(PROMPT):
In the records below, pick out all lines containing the word "header".

(Collection entries)
++++

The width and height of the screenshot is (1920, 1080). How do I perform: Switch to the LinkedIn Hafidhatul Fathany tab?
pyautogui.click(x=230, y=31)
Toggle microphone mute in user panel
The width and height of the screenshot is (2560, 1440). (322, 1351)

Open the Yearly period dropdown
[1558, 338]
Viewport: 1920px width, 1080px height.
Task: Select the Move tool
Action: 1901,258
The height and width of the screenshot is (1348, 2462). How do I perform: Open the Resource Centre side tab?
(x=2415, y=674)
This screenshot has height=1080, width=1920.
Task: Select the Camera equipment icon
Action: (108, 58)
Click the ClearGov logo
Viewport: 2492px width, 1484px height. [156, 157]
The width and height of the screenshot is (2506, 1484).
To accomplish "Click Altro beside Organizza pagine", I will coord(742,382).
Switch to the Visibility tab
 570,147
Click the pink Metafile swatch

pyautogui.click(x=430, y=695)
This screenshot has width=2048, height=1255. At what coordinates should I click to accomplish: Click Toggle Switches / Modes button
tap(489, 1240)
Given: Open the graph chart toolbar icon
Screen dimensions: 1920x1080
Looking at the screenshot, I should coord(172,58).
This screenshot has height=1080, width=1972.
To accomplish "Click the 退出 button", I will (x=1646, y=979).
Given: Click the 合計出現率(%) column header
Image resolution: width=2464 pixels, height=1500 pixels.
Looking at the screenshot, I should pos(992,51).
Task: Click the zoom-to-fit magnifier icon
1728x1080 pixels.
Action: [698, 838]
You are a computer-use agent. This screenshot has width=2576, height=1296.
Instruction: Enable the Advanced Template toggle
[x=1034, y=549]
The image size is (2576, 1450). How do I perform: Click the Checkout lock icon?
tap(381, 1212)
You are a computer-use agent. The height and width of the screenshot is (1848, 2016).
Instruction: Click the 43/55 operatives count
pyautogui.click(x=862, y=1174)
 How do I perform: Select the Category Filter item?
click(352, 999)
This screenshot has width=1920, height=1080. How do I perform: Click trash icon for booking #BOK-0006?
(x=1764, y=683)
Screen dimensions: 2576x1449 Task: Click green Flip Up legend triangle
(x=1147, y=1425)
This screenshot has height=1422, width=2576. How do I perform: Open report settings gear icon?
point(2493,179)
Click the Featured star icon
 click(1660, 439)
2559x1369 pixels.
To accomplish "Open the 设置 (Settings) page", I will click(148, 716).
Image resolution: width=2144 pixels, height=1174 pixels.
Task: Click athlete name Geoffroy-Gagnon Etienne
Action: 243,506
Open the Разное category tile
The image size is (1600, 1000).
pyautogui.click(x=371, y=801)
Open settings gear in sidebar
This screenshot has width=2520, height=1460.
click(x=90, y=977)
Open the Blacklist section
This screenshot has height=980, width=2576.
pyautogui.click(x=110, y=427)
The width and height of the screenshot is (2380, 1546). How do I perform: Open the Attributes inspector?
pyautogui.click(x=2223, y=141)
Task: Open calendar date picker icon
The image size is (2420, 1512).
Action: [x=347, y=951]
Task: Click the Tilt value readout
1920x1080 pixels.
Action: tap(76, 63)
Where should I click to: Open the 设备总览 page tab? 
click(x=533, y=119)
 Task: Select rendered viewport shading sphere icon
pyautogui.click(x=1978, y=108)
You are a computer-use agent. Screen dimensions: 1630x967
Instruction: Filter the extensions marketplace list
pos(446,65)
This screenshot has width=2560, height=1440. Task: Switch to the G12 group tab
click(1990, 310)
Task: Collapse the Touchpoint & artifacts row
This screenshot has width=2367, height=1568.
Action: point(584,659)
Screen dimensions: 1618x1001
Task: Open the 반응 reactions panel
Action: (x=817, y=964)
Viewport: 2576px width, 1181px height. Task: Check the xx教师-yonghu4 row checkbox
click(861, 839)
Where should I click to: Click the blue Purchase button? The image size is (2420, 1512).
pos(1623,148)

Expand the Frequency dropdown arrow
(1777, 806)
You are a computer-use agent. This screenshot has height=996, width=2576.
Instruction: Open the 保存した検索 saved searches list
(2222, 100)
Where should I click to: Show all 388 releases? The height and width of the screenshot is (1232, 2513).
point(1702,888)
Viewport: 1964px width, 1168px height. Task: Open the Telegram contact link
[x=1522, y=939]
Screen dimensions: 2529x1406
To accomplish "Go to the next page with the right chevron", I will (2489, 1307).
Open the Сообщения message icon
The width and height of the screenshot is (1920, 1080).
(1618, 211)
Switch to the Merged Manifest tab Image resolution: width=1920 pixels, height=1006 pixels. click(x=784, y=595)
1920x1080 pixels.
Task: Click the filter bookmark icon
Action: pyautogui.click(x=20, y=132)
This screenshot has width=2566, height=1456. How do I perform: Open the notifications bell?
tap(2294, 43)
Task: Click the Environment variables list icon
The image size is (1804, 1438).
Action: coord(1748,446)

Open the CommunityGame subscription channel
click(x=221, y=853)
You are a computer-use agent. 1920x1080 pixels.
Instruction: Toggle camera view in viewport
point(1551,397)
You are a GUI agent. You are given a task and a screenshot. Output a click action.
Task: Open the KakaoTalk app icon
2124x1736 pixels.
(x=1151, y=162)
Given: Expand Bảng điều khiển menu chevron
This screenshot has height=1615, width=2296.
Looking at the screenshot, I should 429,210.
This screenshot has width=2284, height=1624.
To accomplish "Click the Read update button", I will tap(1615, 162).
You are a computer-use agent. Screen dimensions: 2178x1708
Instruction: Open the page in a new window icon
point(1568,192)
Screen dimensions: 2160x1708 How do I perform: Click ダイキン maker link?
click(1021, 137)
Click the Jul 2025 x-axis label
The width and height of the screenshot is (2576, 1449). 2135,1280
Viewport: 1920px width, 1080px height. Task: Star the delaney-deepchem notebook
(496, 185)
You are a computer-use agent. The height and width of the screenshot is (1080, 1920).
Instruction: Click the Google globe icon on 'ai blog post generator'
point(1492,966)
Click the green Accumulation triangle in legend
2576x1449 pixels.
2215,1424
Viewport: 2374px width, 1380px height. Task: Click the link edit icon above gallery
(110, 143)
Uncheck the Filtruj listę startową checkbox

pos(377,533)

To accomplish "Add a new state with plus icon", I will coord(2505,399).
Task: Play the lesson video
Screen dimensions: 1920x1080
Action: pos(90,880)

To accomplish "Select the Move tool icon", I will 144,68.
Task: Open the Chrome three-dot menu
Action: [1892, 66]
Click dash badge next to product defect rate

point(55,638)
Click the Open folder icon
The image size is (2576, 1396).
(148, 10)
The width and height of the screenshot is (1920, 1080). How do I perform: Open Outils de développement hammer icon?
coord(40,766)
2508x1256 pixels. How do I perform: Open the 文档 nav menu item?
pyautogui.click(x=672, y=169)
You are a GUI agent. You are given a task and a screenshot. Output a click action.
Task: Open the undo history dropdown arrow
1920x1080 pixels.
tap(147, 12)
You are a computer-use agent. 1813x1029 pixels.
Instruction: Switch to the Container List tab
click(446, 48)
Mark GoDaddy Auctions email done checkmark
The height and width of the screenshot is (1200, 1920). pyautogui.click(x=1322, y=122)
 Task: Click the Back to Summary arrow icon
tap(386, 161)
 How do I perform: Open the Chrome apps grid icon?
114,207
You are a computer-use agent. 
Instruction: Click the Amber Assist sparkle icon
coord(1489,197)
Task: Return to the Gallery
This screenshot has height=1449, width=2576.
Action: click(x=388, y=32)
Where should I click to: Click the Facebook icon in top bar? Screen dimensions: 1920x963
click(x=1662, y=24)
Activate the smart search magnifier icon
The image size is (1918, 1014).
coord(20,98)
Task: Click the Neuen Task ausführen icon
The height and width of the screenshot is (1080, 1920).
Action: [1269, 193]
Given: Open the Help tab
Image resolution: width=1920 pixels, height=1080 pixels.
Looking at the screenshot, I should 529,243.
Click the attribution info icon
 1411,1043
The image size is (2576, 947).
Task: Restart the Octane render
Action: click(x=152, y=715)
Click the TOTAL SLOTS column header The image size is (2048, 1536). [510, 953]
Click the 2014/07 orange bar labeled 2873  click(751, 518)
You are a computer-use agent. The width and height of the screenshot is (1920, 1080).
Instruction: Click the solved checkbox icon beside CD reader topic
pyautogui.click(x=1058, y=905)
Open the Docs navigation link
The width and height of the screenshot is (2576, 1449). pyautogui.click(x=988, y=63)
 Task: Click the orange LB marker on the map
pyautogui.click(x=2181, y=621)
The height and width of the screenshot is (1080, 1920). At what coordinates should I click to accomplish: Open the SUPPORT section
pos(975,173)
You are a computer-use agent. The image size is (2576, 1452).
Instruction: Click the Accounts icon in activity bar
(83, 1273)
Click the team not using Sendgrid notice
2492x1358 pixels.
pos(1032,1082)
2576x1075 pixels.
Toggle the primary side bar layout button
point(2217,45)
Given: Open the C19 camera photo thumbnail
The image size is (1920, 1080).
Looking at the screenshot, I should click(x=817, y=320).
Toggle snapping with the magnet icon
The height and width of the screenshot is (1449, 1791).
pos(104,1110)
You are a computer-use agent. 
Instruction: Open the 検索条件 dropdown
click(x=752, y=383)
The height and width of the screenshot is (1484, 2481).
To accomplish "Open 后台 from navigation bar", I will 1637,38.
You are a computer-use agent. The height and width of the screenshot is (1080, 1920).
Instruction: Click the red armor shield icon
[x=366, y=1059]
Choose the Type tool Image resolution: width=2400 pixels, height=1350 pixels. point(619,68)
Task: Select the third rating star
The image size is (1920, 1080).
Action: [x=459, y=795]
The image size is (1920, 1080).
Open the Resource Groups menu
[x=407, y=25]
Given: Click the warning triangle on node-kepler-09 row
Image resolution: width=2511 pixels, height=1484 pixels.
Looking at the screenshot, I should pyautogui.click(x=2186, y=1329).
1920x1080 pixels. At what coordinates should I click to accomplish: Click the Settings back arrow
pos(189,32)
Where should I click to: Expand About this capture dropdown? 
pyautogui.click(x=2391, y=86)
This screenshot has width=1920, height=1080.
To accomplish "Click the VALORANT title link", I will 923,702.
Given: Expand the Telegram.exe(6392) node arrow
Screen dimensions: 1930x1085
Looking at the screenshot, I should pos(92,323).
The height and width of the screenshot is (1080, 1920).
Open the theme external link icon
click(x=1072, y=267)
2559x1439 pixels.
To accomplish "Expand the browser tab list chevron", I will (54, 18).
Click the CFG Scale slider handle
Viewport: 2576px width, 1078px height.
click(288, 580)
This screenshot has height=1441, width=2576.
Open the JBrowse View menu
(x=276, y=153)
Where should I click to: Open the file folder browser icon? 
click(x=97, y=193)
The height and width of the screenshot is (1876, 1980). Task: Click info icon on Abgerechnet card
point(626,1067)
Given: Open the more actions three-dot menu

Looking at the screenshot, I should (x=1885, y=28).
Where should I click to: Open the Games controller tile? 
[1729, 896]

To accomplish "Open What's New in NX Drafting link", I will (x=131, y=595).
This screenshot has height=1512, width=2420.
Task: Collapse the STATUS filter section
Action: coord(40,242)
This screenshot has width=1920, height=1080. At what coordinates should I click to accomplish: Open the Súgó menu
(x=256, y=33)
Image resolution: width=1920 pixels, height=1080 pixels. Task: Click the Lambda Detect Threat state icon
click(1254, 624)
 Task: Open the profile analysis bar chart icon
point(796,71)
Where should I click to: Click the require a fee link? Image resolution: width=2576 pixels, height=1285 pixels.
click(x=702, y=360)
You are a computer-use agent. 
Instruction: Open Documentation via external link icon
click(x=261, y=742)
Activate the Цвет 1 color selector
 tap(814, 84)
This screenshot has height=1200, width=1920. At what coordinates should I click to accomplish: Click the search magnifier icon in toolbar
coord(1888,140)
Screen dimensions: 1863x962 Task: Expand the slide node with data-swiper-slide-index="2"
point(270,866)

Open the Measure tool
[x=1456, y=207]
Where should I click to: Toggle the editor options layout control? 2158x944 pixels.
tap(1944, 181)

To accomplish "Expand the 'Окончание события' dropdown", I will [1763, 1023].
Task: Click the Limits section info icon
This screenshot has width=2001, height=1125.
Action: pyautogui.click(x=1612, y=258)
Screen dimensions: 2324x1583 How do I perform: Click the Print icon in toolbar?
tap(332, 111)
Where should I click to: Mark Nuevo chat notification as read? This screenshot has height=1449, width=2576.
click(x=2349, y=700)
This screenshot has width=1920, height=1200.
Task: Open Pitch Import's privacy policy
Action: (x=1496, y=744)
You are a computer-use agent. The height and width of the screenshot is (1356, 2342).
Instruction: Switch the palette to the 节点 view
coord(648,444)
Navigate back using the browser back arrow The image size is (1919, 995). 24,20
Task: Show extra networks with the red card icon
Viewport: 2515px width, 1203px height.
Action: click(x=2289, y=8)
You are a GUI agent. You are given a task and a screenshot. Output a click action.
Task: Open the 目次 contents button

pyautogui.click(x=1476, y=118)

++++

(RESPONSE TO THIS TASK):
Given: Click the 合計出現率(%) column header
Click the TOTAL SLOTS column header The image size is (2048, 1536). [510, 953]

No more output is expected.